Corremos el peligro de perder el contacto con nuestra propia realidad cuando nos empeñamos en reglar las emociones alrededor de un modo de hacer o sentir. La fugacidad de los instantes y la velocidad con la que vivimos juegan en nuestra contra. Por ello nada mejor que estar atento para no perder el paso y forzar la sensibilidad a explorar todos los rincones de nuestra experiencia a la búsqueda de esas pepitas de oro que pueden pasar inadvertidas si no somos pertinaces en la percepción de nuestro propio hacer.

Miro, por ejemplo, los relámpagos culebreando por encima del campo en la noche, recuerdo alguna magnífica tormenta en los Alpes, el Couvercle, al fondo Las Courtes, la Verte, los Grandes Jorasses; hace no mucho fue la Meije, Les Ecrins; el olor a azufre de los pedrusco precipitados por el largo talud de una morrena, una avalancha gigantesca. El trueno, la sombra junto al rincón de la acacia de casa, los olmos, la protección del seto de ligustros, la noche, los recuerdos, el croar cercano, los grillos, las sombras del plátano y el sauce, y el almendro contra la noche grisácea del sur. Retumbar bronco, como venido de bajo el suelo, un trueno lejano, el desvaído alejarse de la tormenta hacia otra parte.

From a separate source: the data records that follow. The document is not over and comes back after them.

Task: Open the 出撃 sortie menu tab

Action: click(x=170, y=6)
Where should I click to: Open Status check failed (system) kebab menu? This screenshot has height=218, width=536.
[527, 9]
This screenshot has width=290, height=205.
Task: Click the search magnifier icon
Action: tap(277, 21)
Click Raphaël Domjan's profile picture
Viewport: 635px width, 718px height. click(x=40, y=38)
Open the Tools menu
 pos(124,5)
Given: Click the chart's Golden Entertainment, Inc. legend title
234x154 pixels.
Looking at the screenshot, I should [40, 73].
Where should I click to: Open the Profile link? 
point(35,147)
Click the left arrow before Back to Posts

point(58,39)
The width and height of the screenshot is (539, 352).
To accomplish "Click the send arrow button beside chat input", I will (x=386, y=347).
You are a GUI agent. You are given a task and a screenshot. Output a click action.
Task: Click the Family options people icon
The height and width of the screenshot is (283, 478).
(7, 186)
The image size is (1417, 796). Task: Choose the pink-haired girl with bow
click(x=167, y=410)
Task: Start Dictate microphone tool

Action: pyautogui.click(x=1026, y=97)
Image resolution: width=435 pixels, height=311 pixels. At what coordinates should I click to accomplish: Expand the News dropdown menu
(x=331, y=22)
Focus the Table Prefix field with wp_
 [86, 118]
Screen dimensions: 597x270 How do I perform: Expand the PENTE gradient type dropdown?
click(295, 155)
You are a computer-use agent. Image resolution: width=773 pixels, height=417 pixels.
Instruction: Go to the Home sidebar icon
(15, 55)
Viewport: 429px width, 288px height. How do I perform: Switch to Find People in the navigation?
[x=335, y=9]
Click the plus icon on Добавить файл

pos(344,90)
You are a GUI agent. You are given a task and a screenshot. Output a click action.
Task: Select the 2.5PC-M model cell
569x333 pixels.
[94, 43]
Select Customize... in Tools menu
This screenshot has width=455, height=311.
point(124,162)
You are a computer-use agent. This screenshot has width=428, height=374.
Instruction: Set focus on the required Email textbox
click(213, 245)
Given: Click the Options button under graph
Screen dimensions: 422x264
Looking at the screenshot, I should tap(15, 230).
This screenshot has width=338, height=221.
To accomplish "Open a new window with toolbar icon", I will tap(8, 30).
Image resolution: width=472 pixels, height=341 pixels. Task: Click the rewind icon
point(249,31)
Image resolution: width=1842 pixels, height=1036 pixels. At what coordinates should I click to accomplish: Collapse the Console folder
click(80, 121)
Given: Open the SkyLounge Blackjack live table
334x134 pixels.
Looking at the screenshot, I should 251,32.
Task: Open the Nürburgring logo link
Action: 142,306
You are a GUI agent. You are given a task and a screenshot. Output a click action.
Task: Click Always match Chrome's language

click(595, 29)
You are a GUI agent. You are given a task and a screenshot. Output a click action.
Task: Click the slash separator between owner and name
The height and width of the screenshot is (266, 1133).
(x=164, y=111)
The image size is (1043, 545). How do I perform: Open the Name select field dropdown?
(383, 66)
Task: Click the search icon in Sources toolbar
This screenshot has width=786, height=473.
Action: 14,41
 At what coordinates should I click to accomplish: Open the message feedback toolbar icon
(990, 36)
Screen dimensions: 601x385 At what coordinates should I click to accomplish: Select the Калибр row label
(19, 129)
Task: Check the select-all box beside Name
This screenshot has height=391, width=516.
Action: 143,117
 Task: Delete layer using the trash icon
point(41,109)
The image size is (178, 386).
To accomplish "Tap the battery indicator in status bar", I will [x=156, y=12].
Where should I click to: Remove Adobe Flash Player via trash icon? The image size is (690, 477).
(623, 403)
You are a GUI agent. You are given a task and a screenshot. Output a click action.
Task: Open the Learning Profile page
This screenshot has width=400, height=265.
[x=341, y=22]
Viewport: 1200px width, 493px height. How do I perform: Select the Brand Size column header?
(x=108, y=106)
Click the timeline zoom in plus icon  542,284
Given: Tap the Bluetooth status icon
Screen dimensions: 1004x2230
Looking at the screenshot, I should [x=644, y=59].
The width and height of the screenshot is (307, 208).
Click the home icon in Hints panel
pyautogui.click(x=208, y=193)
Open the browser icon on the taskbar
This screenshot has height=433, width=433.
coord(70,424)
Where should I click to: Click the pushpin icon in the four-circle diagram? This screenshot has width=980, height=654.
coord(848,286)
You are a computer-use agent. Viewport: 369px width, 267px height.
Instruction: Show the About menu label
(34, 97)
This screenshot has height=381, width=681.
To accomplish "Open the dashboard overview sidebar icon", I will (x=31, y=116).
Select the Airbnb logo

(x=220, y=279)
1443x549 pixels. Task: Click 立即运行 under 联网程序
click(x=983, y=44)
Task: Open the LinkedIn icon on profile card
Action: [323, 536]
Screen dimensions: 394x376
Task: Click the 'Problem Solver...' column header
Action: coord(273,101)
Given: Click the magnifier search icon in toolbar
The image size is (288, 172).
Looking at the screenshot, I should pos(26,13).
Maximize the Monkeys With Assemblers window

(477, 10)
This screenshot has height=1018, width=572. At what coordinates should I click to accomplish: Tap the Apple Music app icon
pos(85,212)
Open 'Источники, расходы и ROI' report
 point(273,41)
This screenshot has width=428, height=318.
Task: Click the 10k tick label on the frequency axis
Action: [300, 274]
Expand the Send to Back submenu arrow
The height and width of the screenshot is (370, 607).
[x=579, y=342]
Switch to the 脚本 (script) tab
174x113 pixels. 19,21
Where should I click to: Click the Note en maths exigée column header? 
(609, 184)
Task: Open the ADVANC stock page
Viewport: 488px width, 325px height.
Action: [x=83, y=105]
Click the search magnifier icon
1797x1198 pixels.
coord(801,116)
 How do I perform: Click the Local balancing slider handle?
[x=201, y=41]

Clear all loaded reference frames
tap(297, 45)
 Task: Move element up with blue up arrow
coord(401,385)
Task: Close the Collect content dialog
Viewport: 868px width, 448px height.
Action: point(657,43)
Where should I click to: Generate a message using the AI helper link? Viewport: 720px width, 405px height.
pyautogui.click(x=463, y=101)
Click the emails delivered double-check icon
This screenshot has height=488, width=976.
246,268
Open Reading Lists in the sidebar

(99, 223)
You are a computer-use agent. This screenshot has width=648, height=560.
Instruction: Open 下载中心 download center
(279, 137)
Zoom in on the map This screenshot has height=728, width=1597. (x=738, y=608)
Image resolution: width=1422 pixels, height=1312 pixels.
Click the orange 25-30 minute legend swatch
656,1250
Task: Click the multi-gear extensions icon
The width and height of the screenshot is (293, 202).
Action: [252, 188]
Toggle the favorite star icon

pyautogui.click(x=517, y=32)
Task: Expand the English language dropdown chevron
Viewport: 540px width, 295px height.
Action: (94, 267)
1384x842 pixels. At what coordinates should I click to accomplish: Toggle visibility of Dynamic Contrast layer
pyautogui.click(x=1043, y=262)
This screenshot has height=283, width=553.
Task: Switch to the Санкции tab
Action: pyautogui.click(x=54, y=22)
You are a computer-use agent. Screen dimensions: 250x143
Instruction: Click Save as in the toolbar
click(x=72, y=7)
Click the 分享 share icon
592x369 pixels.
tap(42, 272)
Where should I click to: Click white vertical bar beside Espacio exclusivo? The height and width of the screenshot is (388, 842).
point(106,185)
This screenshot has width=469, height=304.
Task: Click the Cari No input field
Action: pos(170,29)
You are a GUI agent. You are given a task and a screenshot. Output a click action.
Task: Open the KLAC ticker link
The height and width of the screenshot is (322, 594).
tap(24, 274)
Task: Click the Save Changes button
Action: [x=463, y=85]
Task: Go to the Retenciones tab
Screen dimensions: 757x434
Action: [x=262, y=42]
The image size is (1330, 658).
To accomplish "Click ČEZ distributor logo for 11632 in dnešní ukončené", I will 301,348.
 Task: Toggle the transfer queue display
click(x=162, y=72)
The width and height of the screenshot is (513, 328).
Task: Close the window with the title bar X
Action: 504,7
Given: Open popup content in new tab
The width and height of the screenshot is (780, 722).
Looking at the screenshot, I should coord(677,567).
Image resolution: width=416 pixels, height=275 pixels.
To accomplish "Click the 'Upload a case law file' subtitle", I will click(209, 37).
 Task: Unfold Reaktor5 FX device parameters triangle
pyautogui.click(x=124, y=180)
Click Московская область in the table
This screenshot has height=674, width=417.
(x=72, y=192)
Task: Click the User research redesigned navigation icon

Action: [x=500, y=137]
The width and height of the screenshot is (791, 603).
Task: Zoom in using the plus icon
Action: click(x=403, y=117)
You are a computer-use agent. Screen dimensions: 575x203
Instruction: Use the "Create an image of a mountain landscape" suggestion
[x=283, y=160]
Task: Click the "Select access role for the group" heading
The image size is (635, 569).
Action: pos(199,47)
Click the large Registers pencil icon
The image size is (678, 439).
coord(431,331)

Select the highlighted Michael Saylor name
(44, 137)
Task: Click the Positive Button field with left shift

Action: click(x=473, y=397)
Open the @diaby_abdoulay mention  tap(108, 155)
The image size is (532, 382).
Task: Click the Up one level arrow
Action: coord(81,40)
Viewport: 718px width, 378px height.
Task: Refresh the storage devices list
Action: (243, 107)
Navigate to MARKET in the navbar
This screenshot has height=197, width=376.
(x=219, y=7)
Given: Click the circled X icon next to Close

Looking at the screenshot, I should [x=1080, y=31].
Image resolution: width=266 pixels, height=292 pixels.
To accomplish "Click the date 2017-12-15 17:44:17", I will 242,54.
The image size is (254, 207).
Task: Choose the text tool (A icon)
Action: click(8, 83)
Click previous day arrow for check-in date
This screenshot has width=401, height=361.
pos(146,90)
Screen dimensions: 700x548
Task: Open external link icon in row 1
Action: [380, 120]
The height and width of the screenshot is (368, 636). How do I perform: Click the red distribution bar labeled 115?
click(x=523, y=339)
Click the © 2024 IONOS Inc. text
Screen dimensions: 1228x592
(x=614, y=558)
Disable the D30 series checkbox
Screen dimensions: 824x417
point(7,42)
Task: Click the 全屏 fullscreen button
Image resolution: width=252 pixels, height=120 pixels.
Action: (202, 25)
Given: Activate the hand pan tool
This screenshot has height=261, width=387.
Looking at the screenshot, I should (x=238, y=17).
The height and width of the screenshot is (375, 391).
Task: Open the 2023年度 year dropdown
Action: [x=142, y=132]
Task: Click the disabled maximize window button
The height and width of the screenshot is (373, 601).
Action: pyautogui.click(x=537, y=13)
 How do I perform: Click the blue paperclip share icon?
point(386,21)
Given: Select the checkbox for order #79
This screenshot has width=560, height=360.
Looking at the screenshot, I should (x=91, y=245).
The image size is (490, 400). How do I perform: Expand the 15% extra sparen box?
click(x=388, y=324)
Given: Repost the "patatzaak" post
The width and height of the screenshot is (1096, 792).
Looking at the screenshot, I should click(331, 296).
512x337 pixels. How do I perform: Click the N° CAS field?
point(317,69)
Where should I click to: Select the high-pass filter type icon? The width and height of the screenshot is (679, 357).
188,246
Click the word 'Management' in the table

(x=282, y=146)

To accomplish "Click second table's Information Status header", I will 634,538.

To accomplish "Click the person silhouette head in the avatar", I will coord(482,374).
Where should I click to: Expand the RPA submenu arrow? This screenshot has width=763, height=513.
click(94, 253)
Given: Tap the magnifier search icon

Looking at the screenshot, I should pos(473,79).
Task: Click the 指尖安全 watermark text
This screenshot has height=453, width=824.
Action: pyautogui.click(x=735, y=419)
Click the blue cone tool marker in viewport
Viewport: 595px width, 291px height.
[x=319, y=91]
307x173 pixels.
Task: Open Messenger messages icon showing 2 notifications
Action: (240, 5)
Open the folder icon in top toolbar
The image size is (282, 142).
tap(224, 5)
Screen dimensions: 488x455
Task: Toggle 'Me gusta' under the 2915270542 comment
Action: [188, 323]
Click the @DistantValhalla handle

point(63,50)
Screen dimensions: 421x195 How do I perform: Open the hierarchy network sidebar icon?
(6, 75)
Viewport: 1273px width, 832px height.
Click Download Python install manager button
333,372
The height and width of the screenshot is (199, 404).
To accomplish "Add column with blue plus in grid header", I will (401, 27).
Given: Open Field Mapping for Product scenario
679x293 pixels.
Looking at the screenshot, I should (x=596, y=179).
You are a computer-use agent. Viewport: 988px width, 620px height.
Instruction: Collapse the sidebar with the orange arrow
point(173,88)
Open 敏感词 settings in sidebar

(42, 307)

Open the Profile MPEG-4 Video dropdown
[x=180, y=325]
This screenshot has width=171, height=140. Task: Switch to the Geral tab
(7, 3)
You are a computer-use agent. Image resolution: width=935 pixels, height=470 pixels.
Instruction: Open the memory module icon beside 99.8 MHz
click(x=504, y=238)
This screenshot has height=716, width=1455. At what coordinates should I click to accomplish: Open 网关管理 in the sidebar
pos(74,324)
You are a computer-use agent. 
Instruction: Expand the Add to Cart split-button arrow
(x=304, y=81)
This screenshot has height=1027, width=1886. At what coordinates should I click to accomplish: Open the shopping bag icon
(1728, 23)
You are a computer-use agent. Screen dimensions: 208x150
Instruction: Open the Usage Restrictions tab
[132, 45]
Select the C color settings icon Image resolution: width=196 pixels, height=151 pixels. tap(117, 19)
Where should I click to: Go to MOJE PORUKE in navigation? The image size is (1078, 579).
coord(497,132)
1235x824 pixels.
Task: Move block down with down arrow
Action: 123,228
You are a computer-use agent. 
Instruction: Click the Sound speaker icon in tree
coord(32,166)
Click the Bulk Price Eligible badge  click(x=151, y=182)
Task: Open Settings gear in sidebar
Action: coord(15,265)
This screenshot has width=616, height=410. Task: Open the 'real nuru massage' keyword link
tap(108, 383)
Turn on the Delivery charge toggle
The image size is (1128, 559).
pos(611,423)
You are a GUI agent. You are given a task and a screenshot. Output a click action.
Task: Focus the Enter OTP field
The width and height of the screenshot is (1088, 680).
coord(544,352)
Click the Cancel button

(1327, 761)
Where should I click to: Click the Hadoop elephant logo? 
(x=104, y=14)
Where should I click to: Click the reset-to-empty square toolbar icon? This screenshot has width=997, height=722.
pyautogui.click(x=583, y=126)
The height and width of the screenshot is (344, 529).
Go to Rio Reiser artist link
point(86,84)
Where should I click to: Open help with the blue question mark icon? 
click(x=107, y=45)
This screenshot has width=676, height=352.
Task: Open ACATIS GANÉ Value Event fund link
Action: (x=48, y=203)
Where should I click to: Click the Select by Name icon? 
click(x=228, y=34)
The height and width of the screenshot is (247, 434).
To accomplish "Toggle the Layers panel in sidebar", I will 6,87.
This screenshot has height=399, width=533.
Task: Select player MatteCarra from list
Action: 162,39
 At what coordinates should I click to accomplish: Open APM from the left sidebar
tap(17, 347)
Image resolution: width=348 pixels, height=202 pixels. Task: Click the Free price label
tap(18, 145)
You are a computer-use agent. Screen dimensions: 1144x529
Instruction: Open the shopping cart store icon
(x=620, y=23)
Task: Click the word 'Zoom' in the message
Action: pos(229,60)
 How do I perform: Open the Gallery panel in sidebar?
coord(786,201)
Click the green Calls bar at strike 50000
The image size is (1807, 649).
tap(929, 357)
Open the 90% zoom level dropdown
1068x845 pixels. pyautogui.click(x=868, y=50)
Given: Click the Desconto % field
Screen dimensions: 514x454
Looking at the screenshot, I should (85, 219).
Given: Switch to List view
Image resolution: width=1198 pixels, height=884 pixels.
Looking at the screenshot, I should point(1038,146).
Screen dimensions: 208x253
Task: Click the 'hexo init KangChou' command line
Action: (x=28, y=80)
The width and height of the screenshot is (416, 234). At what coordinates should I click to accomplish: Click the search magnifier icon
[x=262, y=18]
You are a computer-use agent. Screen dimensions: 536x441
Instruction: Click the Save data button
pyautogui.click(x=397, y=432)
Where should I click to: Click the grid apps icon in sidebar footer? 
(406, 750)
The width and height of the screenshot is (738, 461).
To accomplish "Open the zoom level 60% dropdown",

Otras experiencias más. También la cama es una confluencia de complejos mundos. Uno termina por olvidarse de quien es, a quien se debe. El monopolio del instante, la maravillosa capacidad que puede tener éste para crear condiciones aceptables a su alrededor con tal de que nuestra atención sea apremiante y absorbente.


¿A quién nos debemos? ¿al señor de las tormentas y las noches, al de los arroyos y las fantásticas montañas? ¿a un cuerpo de mujer? ¿a la ternura que riega de continuo nuestras emociones y la cercanía de un anhelo? ¿a los años, a la muerte, a la hartura de vivir a veces? ¿a ese maravilloso ser, uno mismo, que se regala con los rododendros en flor, con la calina de la tarde que secciona los perfiles de las montañas en planos yuxtapuestos, mórbidos, azules, en lo desfalleciente de la tarde?

Quizás no haya que buscar ningún tipo de felicidad, quizás lo que corresponda sea vivir, nutrirnos con los aciertos de nuestra propia experiencia, visitar las fuentes de las que se alimenta nuestro ser, asumir cada mañana la conciencia del hecho de existir como un regalo inapreciable.